Look through the data below and work out how many lines hold "agent"; state only the number.

(Collected data entries)
——————————
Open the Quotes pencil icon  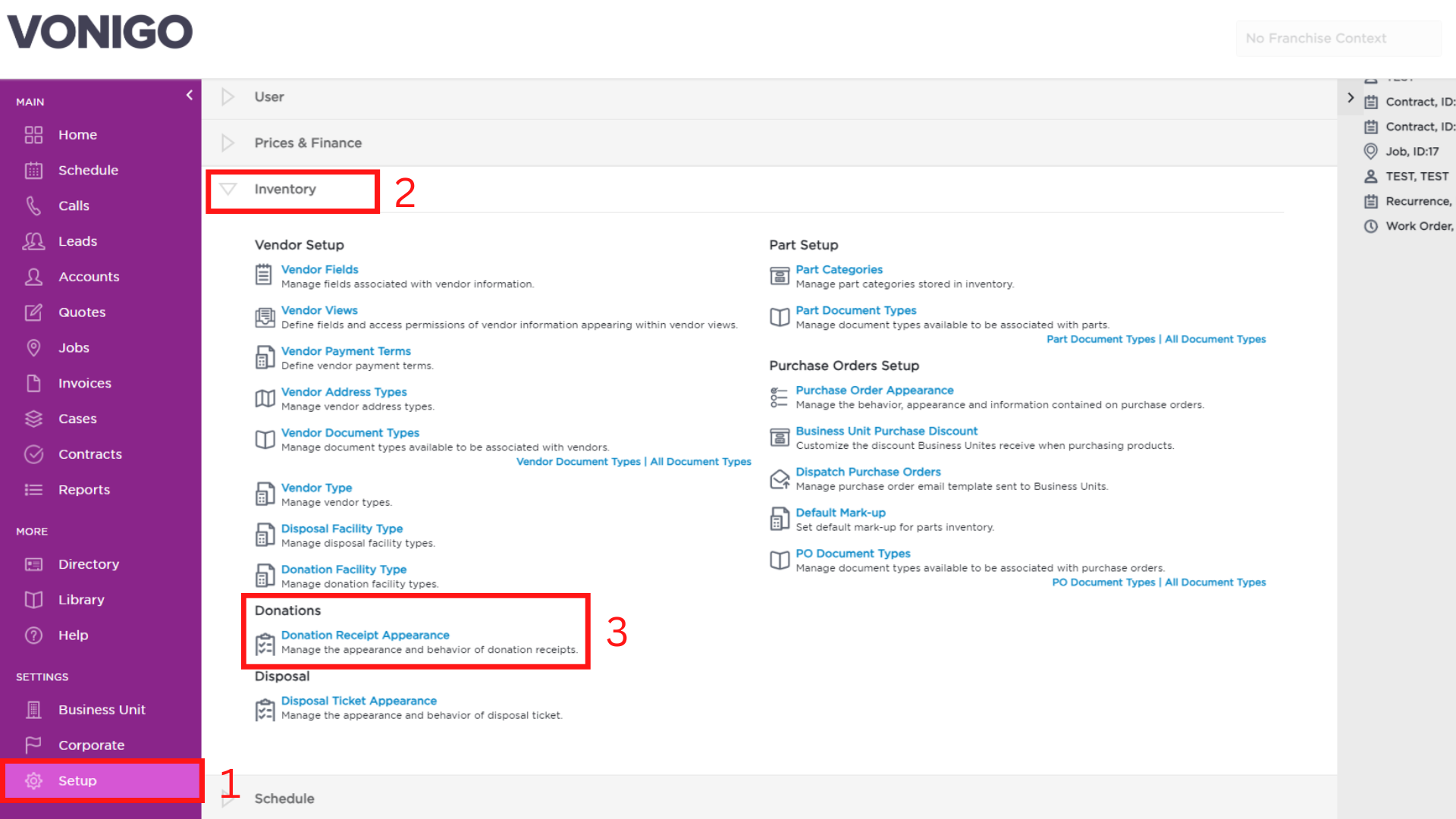[x=33, y=312]
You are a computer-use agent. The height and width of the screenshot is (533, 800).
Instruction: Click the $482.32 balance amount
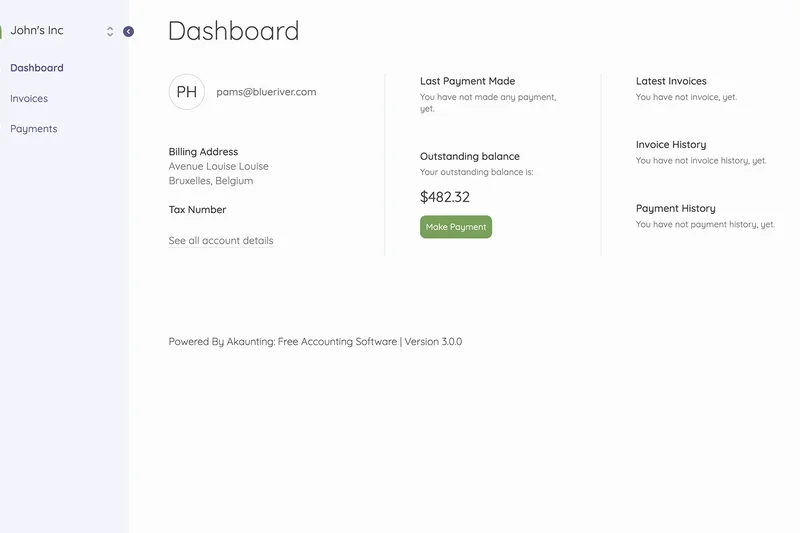click(445, 197)
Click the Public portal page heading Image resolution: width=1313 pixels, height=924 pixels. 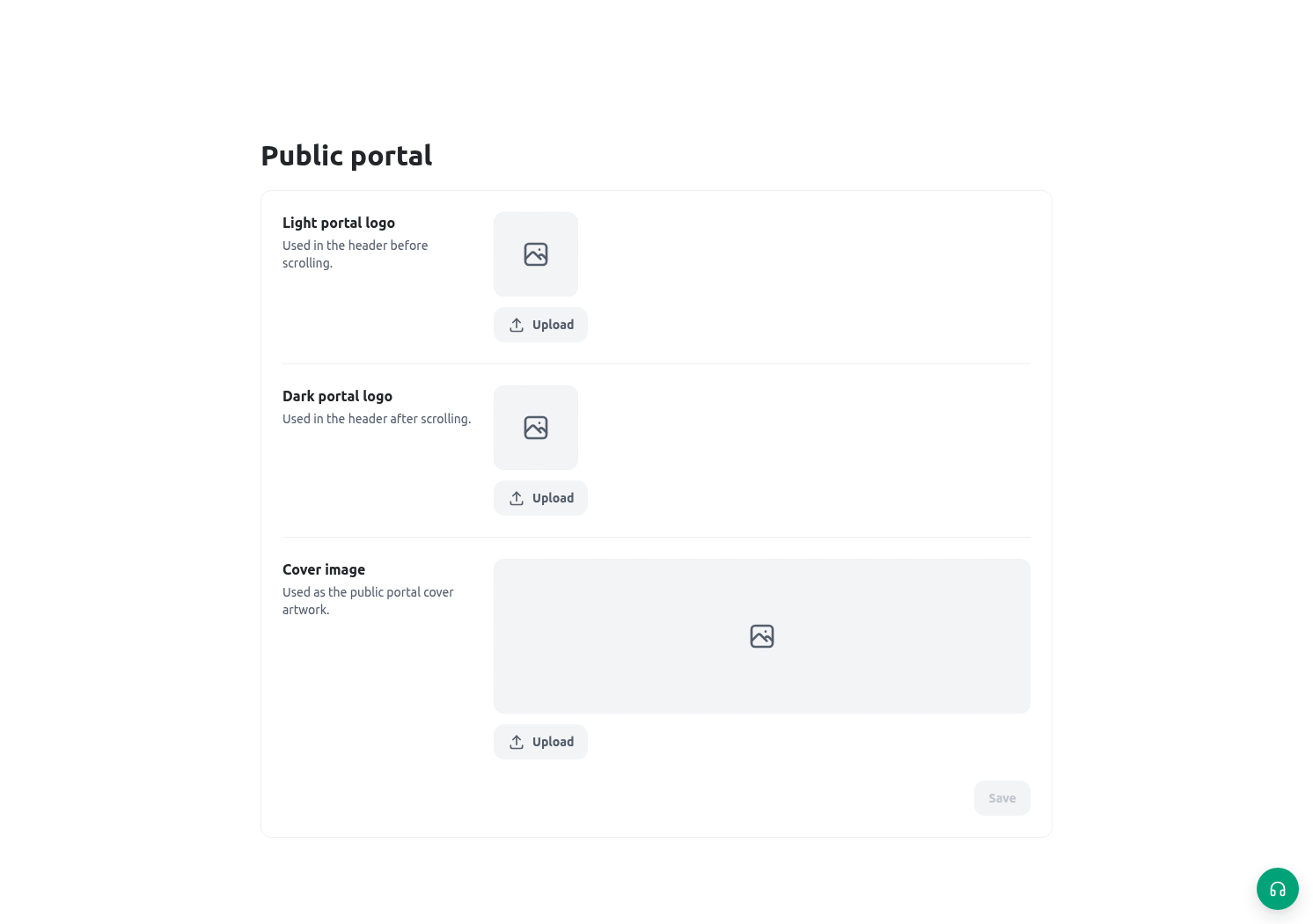pos(347,156)
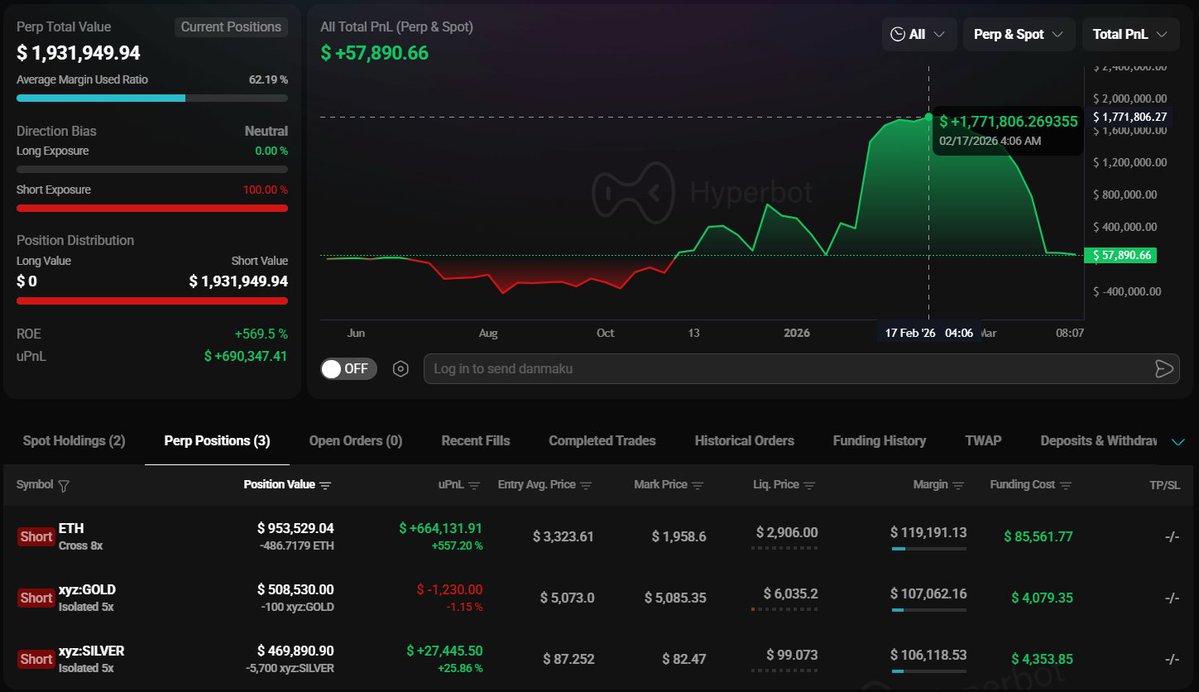Screen dimensions: 1199x692
Task: Click the Symbol column filter icon
Action: click(x=64, y=486)
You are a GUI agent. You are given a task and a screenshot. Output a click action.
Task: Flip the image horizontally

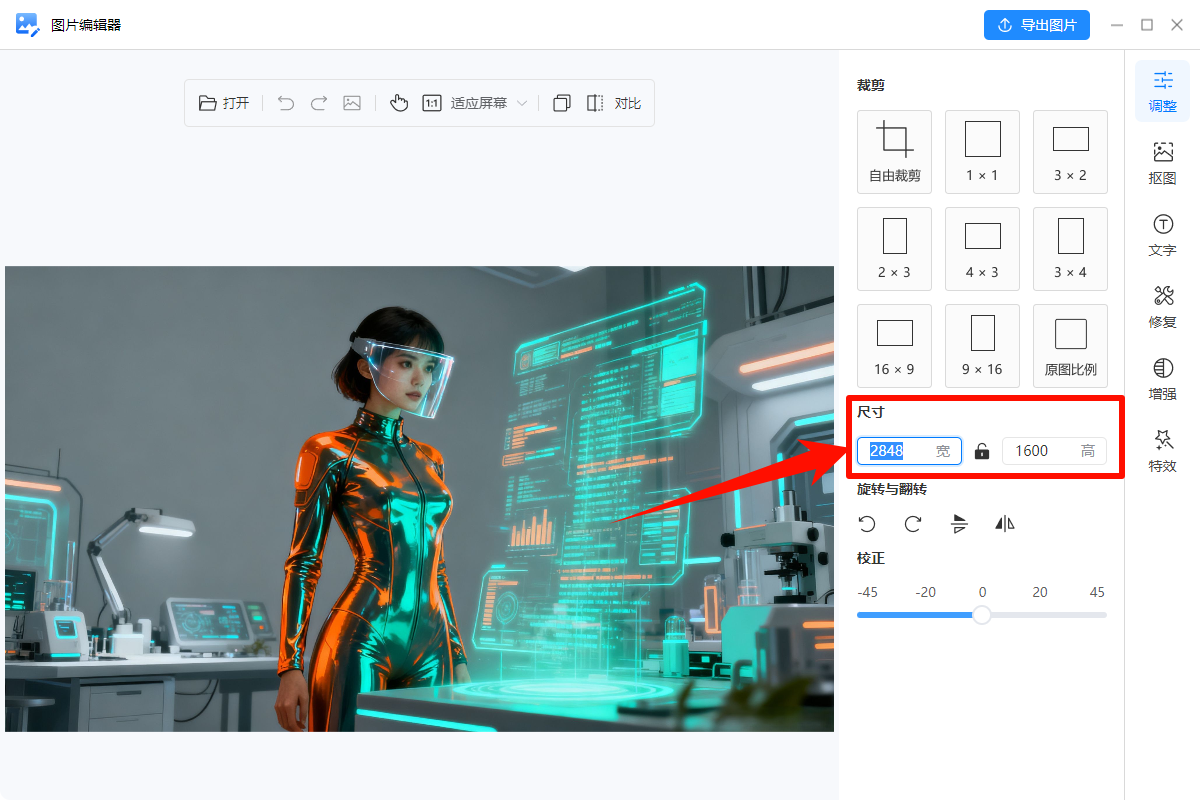(1005, 524)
——————————
Solution:
2